[Problem statement]:
The response should consist of the records, reproduced exactly.

Stored data entries:

Segment Open

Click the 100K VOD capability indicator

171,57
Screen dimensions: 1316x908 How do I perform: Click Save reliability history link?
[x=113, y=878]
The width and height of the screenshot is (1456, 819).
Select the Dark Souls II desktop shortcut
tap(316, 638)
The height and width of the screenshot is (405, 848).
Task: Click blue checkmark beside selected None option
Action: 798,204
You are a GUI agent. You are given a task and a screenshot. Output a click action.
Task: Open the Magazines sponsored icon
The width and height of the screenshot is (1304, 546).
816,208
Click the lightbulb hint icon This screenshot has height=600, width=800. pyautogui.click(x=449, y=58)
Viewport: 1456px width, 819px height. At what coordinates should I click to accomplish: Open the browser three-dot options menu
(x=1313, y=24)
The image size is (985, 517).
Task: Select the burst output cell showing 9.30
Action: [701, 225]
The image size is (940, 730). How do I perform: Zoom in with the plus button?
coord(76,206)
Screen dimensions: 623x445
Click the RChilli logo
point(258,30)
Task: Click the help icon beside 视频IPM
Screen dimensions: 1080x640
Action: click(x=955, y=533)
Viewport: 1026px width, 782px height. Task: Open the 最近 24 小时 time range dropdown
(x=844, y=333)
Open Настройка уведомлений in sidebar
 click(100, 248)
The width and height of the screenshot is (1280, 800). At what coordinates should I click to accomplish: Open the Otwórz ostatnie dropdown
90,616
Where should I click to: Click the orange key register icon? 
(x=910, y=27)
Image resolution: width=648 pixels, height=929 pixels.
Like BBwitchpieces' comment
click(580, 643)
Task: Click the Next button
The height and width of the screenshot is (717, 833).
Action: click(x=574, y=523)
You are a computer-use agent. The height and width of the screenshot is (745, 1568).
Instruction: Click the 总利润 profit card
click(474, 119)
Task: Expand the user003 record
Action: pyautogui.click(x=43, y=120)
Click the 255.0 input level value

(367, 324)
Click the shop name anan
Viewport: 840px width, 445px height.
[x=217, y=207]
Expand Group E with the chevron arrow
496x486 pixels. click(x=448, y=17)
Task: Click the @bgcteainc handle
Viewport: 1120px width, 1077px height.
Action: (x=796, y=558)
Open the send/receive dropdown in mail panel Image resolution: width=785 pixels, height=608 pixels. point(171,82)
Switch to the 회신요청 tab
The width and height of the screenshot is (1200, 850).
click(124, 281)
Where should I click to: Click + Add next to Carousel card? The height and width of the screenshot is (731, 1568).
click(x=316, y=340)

Segment Closed

[Solved exercise]:
Click the 100K VOD capability indicator

171,57
Screen dimensions: 1316x908 How do I perform: Click Save reliability history link?
[x=113, y=878]
The width and height of the screenshot is (1456, 819).
Select the Dark Souls II desktop shortcut
tap(316, 638)
The height and width of the screenshot is (405, 848).
Task: Click blue checkmark beside selected None option
Action: 798,204
You are a GUI agent. You are given a task and a screenshot. Output a click action.
Task: Open the Magazines sponsored icon
The width and height of the screenshot is (1304, 546).
816,208
Click the lightbulb hint icon This screenshot has height=600, width=800. pyautogui.click(x=449, y=58)
Viewport: 1456px width, 819px height. At what coordinates should I click to accomplish: Open the browser three-dot options menu
(x=1313, y=24)
The image size is (985, 517).
Task: Select the burst output cell showing 9.30
Action: [701, 225]
The image size is (940, 730). How do I perform: Zoom in with the plus button?
coord(76,206)
Screen dimensions: 623x445
Click the RChilli logo
point(258,30)
Task: Click the help icon beside 视频IPM
Screen dimensions: 1080x640
Action: click(x=955, y=533)
Viewport: 1026px width, 782px height. Task: Open the 最近 24 小时 time range dropdown
(x=844, y=333)
Open Настройка уведомлений in sidebar
 click(100, 248)
The width and height of the screenshot is (1280, 800). At what coordinates should I click to accomplish: Open the Otwórz ostatnie dropdown
90,616
Where should I click to: Click the orange key register icon? 
(x=910, y=27)
Image resolution: width=648 pixels, height=929 pixels.
Like BBwitchpieces' comment
click(580, 643)
Task: Click the Next button
The height and width of the screenshot is (717, 833).
Action: click(x=574, y=523)
You are a computer-use agent. The height and width of the screenshot is (745, 1568).
Instruction: Click the 总利润 profit card
click(474, 119)
Task: Expand the user003 record
Action: pyautogui.click(x=43, y=120)
Click the 255.0 input level value

(367, 324)
Click the shop name anan
Viewport: 840px width, 445px height.
[x=217, y=207]
Expand Group E with the chevron arrow
496x486 pixels. click(x=448, y=17)
Task: Click the @bgcteainc handle
Viewport: 1120px width, 1077px height.
Action: (x=796, y=558)
Open the send/receive dropdown in mail panel Image resolution: width=785 pixels, height=608 pixels. point(171,82)
Switch to the 회신요청 tab
The width and height of the screenshot is (1200, 850).
click(124, 281)
Where should I click to: Click + Add next to Carousel card? The height and width of the screenshot is (731, 1568).
click(x=316, y=340)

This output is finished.